5-  Convocar a un fantasma cuesta mucho trabajo. En la Benzacar aparecida, antes de que sea develada, hay cables y sierras y personas levantando maderas y acero. En un rincón ya se ve esa luz que juega con la pared, una línea, un reflejo que parece un recuerdo. Convocar a un fantasma es un acto de magia: la nigromancia es la disciplina que invoca a los espíritus para pedirles conocimiento o favores. Saberes y poderes. La magia, en inglés, suele llamarse “art”: arte. En castellano, a un acto de magia se le da el nombre popular de “trabajo”.

Macchi y Fernández Sanz están haciendo un trabajo y están haciendo arte, es decir, están haciendo magia. La magia es la capacidad de provocar el cambio con el uso de la voluntad, de crear algo ahí donde no había nada. Es decir: la magia es arte.

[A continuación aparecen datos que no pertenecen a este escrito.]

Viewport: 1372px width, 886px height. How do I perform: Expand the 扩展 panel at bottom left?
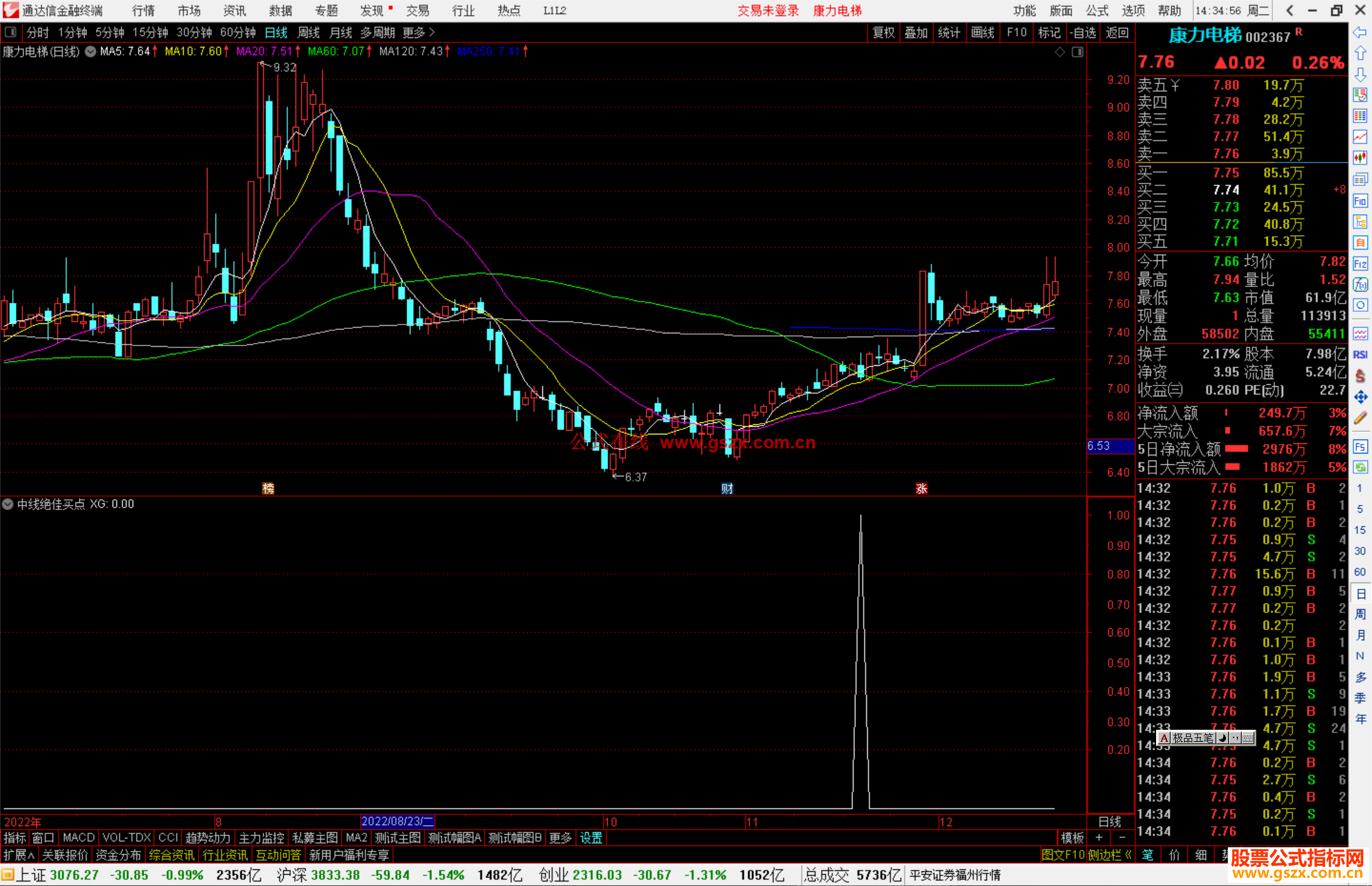tap(19, 855)
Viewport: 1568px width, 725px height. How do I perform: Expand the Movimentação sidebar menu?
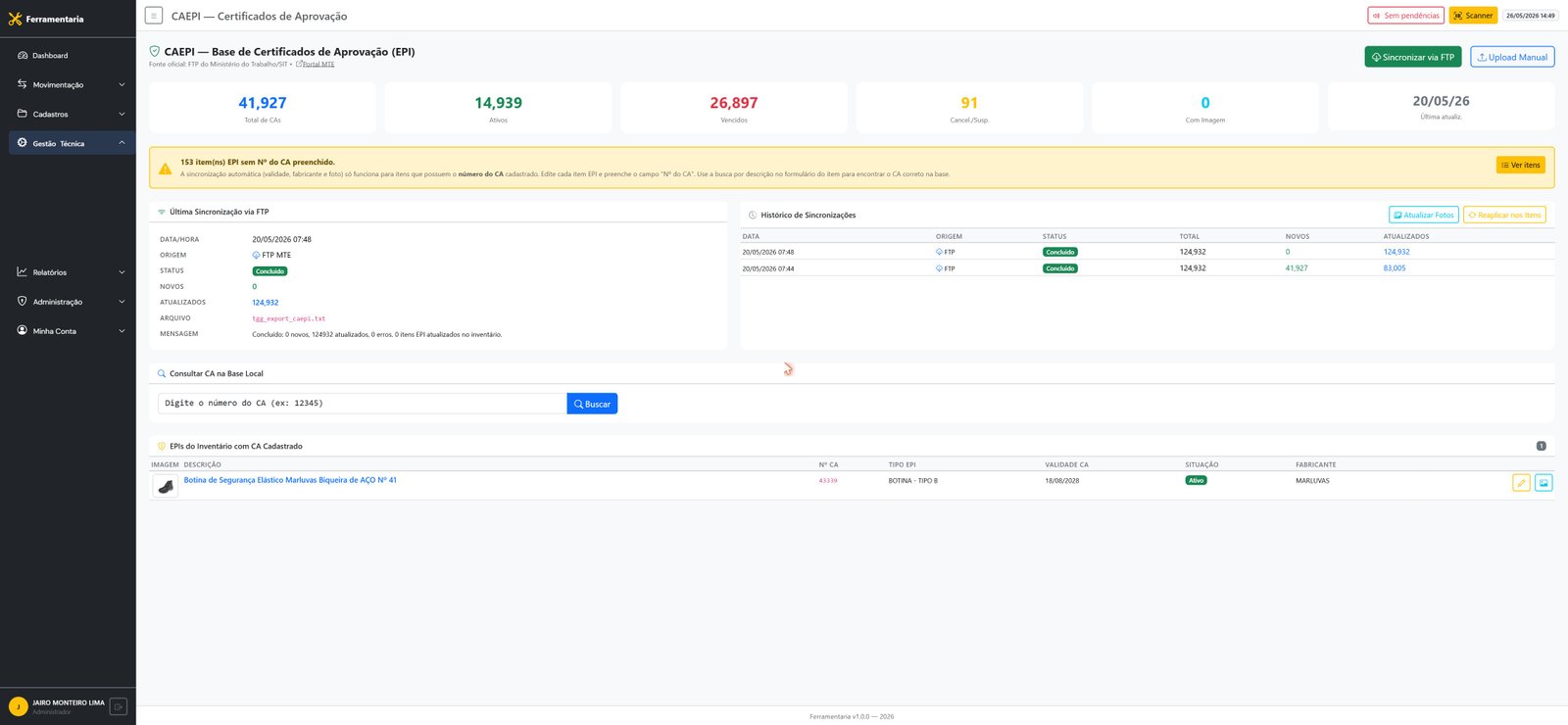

Pero este fantasma enorme y de iluminación tenue no ha sido convocado para que vaticine ni para que ayude. Y si no es para obtener algo, ¿por qué se llama a un fantasma? La respuesta más clara es que se lo llama por amor. La vieja galería Benzacar está de vuelta por un trabajo de amor. Pienso en Heathcliff, el hermoso y maldito protagonista de Cumbres borrascosas: él llama y consigue hacer regresar a Catherine, la mujer que amó. Ella no siempre aparece como la chica hermosa que fue: a veces es una niña que recorre el páramo frío y golpea las ventanas de la casa hasta romper los vidrios. Se sabe: hay que tener cuidado con lo que uno desea. Sir Arthur Conan Doyle era espiritista desde antes de Sherlock Holmes (¿de dónde sacaba la racionalidad de su detective?) pero se lanzó con ferocidad al rito de hablar con fantasmas cuando murió su hijo Kingsley, herido en la Primera Guerra Mundial. En Buenos Aires, hace pocos años, supe que unas mujeres jóvenes, hijas de desaparecidos, se reunían en una quinta del conurbano a jugar a la ouija: trataban de convocar a sus padres y madres. Todos actos de amor. Esta Benzacar materializada ¿atraerá a los artistas que ya no están? ¿Vendrán ellos a buscar su obra? ¿Es la galería dentro de la galería una bienvenida, una puerta abierta?

Es, sin duda, una caja de memoria. Cada visitante debe conjurar su propio recuerdo de la galería que fue y vuelve a ser, evocar aquellas presencias, tocar estas paredes y regresar a una tarde de lluvia, a un cuadro que hizo llorar, a una risa de burbujas. Traer de vuelta a los fantasmas perdidos. Traerlos de vuelta a casa.